Abstract

CAMPATH antibodies recognize CD52, a phosphatidylinositol-linked membrane protein expressed by mature lymphocytes and monocytes. Since some antigen-presenting dendritic cells (DCs) differentiate from a monocytic progenitor, we investigated the expression of CD52 on dendritic cell subsets. Four-color staining for lineage markers (CD3, 14, 16, 19, 20, 34, and 56), HLA-DR, CD52, and CD123 or CD11c demonstrated that myeloid peripheral blood (PB) DCs, defined as lineage(-)HLA-DR(+)CD11c(+), express CD52, while expression by CD123(+) lymphoid DCs was variable.

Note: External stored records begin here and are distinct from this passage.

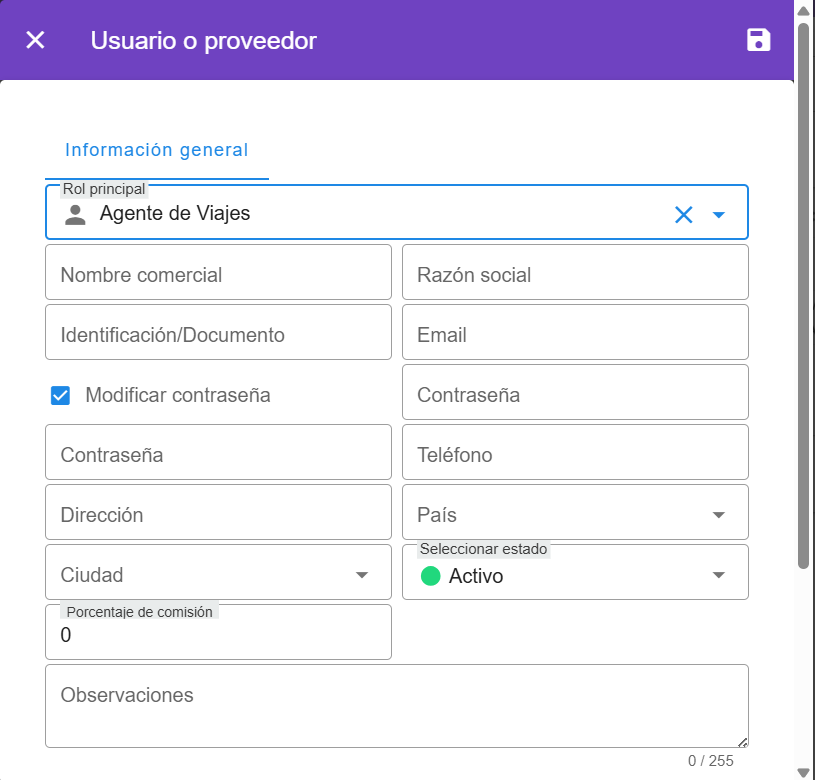Open the País dropdown
Screen dimensions: 815x780
click(718, 515)
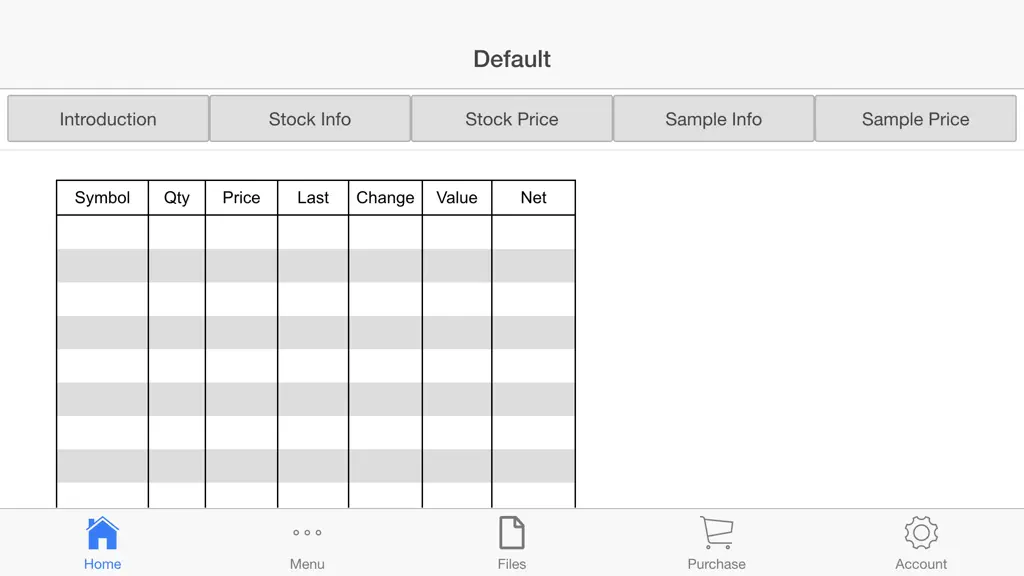The image size is (1024, 576).
Task: Tap the three-dot Menu icon
Action: (307, 533)
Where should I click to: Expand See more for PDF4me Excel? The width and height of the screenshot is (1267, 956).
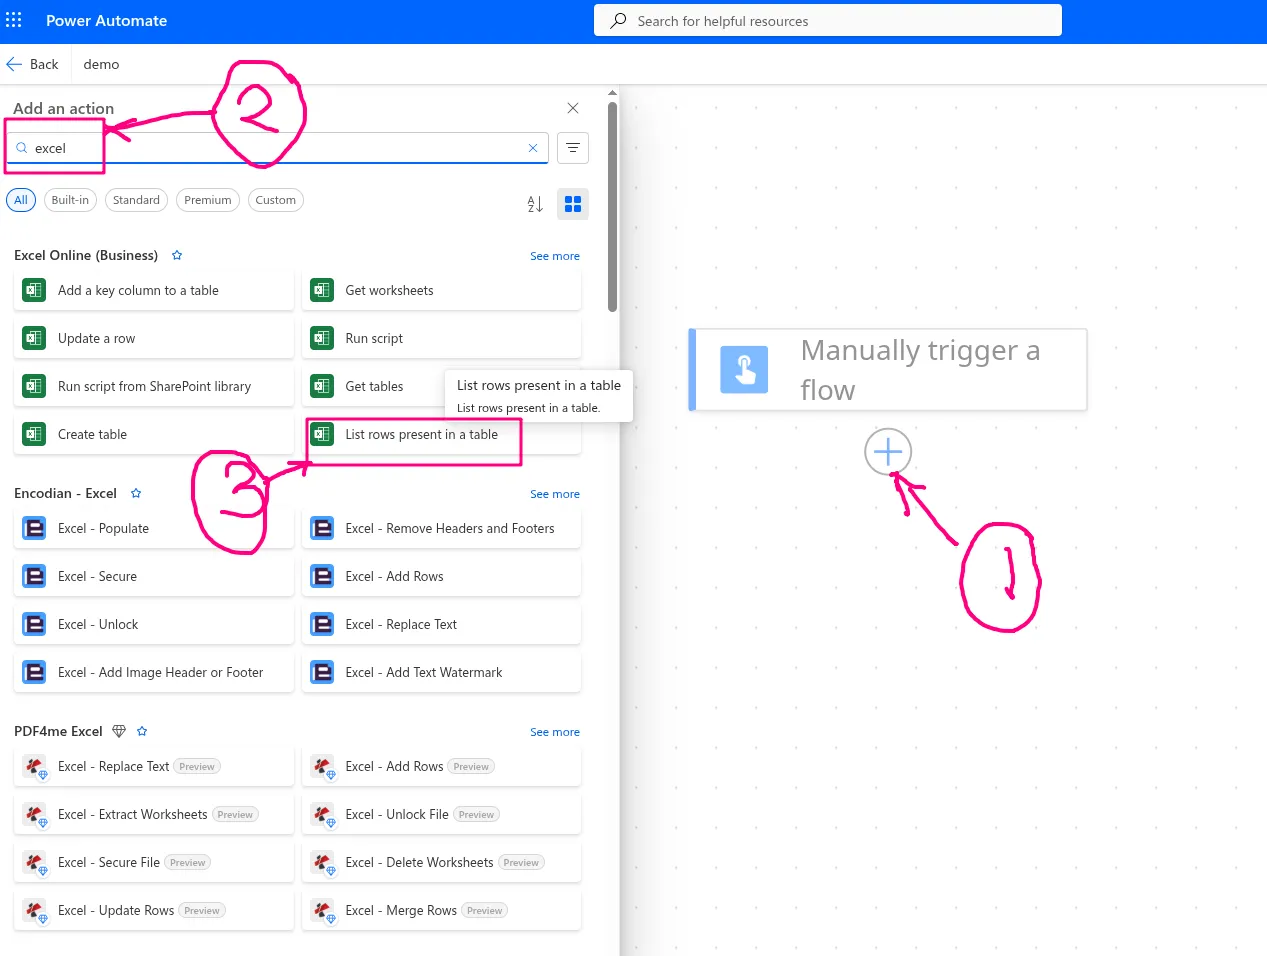coord(554,732)
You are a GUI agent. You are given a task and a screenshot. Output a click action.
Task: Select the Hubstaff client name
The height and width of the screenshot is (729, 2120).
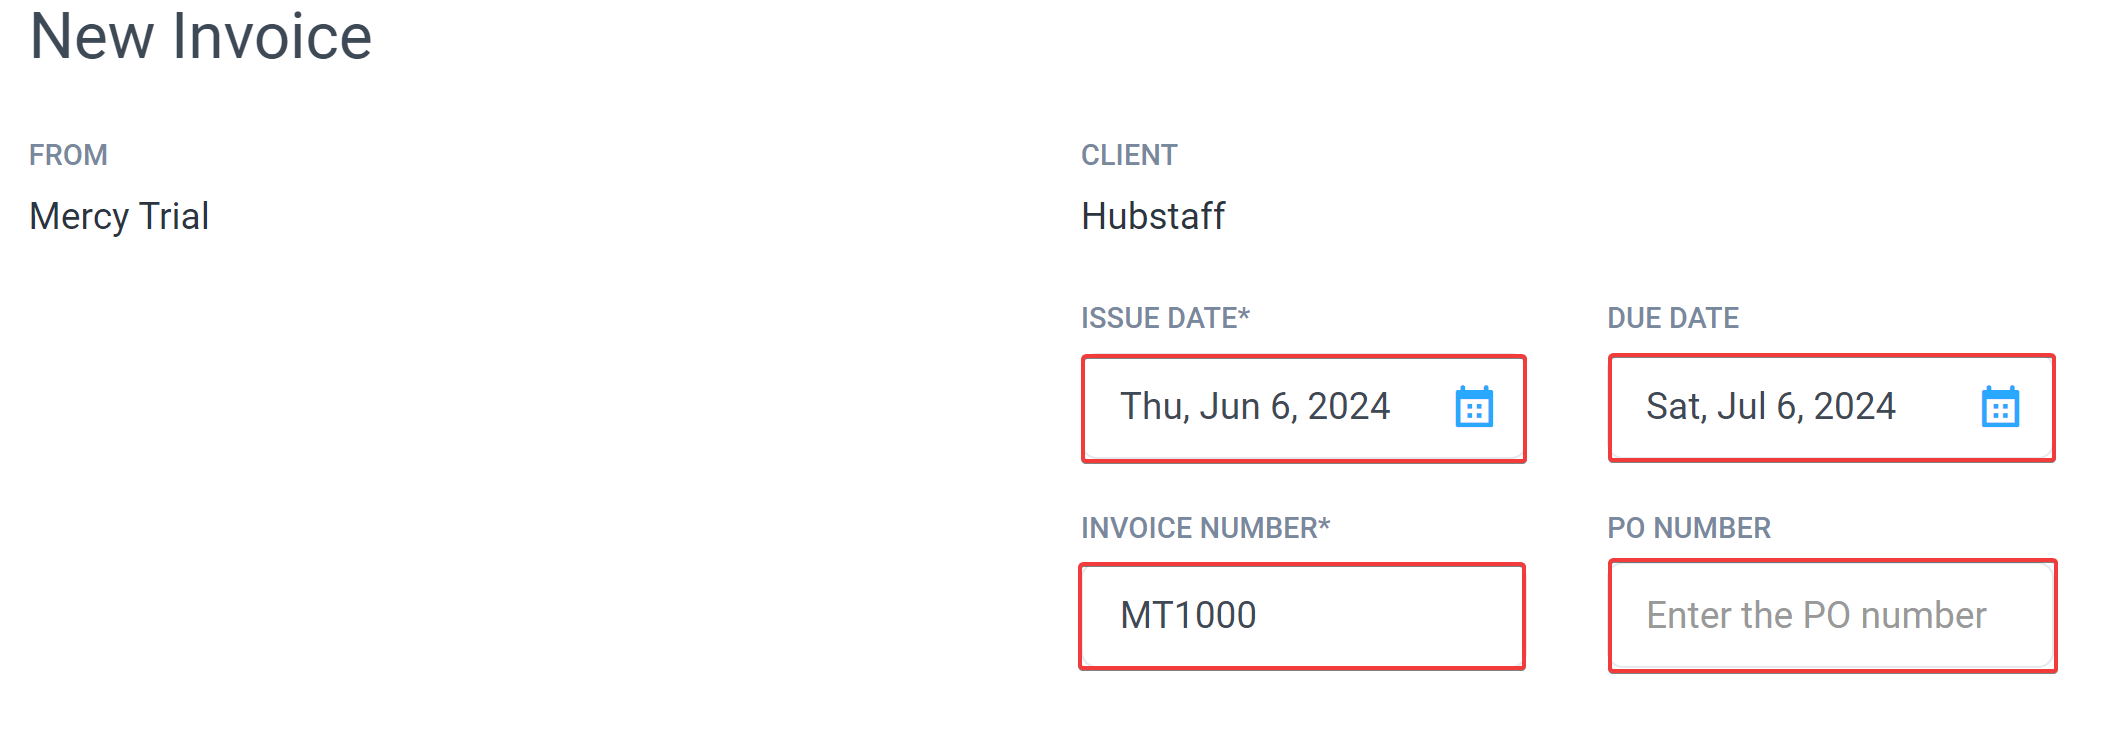[x=1153, y=216]
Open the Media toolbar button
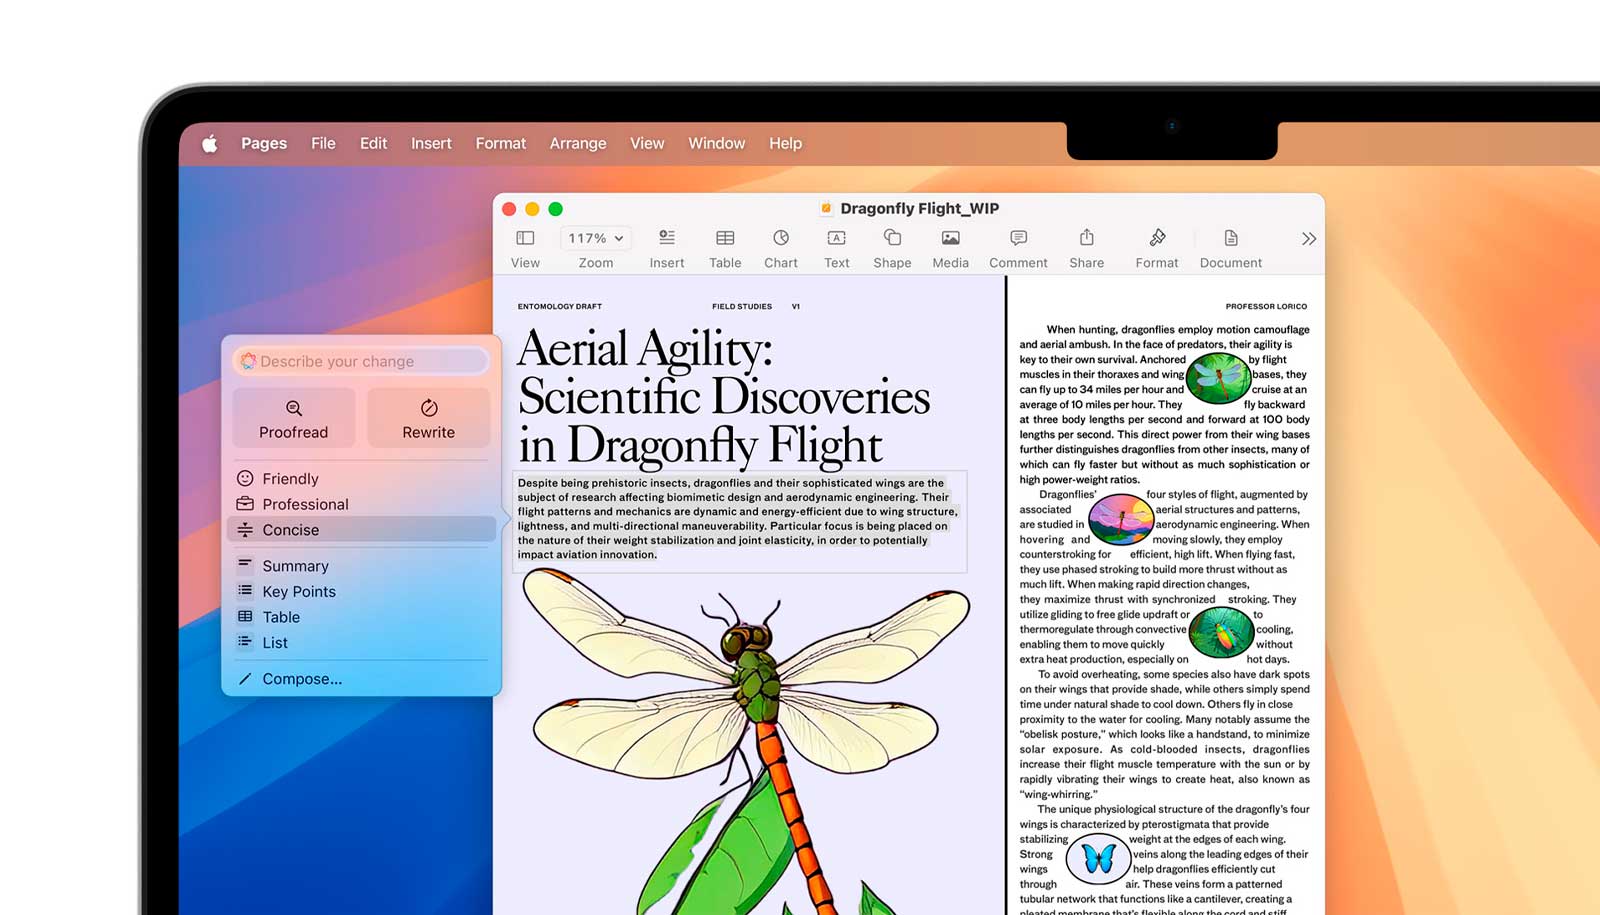Screen dimensions: 1600x915 point(950,238)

Depletion of CD52(+) cells from normal PB strongly inhibited their stimulatory activity in an allogeneic mixed lymphocyte reaction and also reduced the primary autologous response to the potent neoantigen keyhole limpet hemocyanin. CD52 is thus expressed by a myeloid subset of PBDCs that is strongly allostimulatory and capable of initiating a primary immune response to soluble antigen. Administration of alemtuzumab, a humanized monoclonal antibody against CD52, to patients with lymphoproliferative disorders or as conditioning for hematopoietic stem cell transplantation resulted in a marked reduction in circulating lineage(-)HLA-DR(+) DCs (mean 31-fold reduction, P =.043). Analysis of monocyte-derived DCs in vitro revealed a reduction in CD52 expression during culture in granulocyte-macrophage colony-stimulating factor (GM-CSF) and interleukin-4, with complete loss following activation-induced maturation with lipopolysaccharide. In contrast to the findings in PB, epidermal and small-intestine DCs did not express CD52, suggesting either that transit from blood to epidermis and gut is associated with loss of CD52 or that DCs in these tissues originate from another population of cells.